Here’s a smart piece by Kris Olds on the pros and cons of MOOCs, especially in terms of their implementation and potential impact. These are the kinds of details that a writer like Tom Friedman, whatever his virtues, tends to ignore. One crucial caveat should b highlighted:
while Friedman’s article implies a relatively easy Yes or No decision re. going ahead (we are, after all, supposed to be in the middle of a “revolution”) the direct and indirect resource base required to establish and maintain MOOCs is nothing to be sneezed at. For example, it was good to see that he profiled Mitchell Duneier’s Coursera course. What Friedman failed to note was that Princeton is an extraordinarily wealthy private university that has the capacity to provide undoubtedly brilliant and hard working Duneier with sufficient support to run his MOOC, including via designated assistants. Online teaching can scale more easily than in-person teaching, but the creation of the institutional space and support infrastructure to produce a series of quality MOOCs takes time, attention, resources, TLC, and so on. The production process also has to be preceded by the creation of a formal or informal governance pathway, as well as an assessment if your university has the technological and organizational capabilities to coordinate a legitimate MOOCs initiative.

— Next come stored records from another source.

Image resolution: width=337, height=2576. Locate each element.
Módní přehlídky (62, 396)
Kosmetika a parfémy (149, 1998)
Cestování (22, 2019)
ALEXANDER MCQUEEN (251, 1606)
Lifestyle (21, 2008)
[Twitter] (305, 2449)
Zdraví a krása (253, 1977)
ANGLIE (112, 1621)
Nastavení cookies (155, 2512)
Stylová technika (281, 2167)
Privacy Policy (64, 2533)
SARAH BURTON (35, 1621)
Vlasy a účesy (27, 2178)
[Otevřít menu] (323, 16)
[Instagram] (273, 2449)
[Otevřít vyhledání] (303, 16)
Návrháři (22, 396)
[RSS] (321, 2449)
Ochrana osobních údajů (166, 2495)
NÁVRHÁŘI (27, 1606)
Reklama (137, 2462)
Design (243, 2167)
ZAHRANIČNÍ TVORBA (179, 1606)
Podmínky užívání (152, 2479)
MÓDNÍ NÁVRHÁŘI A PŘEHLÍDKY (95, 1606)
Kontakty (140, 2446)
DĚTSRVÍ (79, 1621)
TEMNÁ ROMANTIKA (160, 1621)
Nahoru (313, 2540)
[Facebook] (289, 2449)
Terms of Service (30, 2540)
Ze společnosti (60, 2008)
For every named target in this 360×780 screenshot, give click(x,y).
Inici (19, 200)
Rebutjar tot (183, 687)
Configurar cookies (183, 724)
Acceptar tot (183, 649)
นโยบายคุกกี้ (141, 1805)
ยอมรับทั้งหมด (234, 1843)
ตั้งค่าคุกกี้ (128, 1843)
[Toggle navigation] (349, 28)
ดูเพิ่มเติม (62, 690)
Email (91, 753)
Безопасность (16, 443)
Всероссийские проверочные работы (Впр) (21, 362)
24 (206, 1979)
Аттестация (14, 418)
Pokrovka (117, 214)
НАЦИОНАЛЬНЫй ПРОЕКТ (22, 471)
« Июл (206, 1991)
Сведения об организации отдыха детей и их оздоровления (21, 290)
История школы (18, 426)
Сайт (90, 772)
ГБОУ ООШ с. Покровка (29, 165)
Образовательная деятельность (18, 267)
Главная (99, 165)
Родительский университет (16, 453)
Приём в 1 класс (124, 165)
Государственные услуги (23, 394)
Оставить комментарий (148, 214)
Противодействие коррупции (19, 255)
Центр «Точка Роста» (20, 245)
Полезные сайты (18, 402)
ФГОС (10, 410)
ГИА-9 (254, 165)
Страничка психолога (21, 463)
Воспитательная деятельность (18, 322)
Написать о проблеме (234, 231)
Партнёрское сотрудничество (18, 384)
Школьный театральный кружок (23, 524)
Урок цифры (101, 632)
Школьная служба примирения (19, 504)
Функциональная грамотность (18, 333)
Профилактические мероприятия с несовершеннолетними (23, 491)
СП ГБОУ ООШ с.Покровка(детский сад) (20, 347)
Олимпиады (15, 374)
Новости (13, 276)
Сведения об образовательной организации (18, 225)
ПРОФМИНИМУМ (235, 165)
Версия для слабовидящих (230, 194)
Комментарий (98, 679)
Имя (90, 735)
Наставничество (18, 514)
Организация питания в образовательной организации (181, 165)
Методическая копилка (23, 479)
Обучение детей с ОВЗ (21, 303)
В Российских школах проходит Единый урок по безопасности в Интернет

“Efficiency, Productivity, and Quality in Texas Higher Education State Policy”: a Presentation by Dr. Lee Holcombe, 10/11/12Posted: October 5, 2012
I think this will be an important discussion for us as we try to understand higher education policy in this state. Please make every effort to attend.
The Teagle Foundation, a group devoted to improving American undergraduate education, held a convening this June on the question of “What works and what matters in student learning?” The page linked here will take you to the President’s opening address, along with summaries of discussion by Ashley Finley, Senior Director of Assessment & Research at the Association of American Colleges & Universities, and Laura Rosenthal, Professor of English at the University of Maryland.
Lots of interesting stuff here, but I’d like to point readers to the three major strategies, or “promising practices,” included in Finley’s essay, linked here: What-works-for-student-learning-Finley:
1. Develop an Organizational Culture that Makes Student Learning a Priority and Emphasizes Community Building in Support of that Commitment.
2. Enable Learning-Centered Environments that Foster Student Learning
3. Develop Better and more Meaningful Assessments to Understand Student Learning
The report discusses each of these points in more detail, but the takeaway for improved student learning is better community-building, learning environments, and assessments. Take a look.
I can’t say that I agree with Hacker’s position, that freshman algebra courses serve more of a gate-keeping than a preparatory function for high school and college students. (The analogy might be to the Latin-based instruction in the classics, which was once seen as the primary purpose of secondary education)
Making mathematics mandatory prevents us from discovering and developing young talent. In the interest of maintaining rigor, we’re actually depleting our pool of brainpower. I say this as a writer and social scientist whose work relies heavily on the use of numbers. My aim is not to spare students from a difficult subject, but to call attention to the real problems we are causing by misdirecting precious resources.
Part of the reason for my disquiet is the concern I voiced the other day about our excessively short-term focus in our definitions of “use” and “usefulness.” But I think that we have reached a point where either significant educational resources (time, teachers, coursework, practice) will have to be poured into this kind of instruction, or some kind of alternative developed. So I think it worthwhile, even for advocates of freshman algebra instruction, to articulate a convincing account of how it helps students in and beyond school.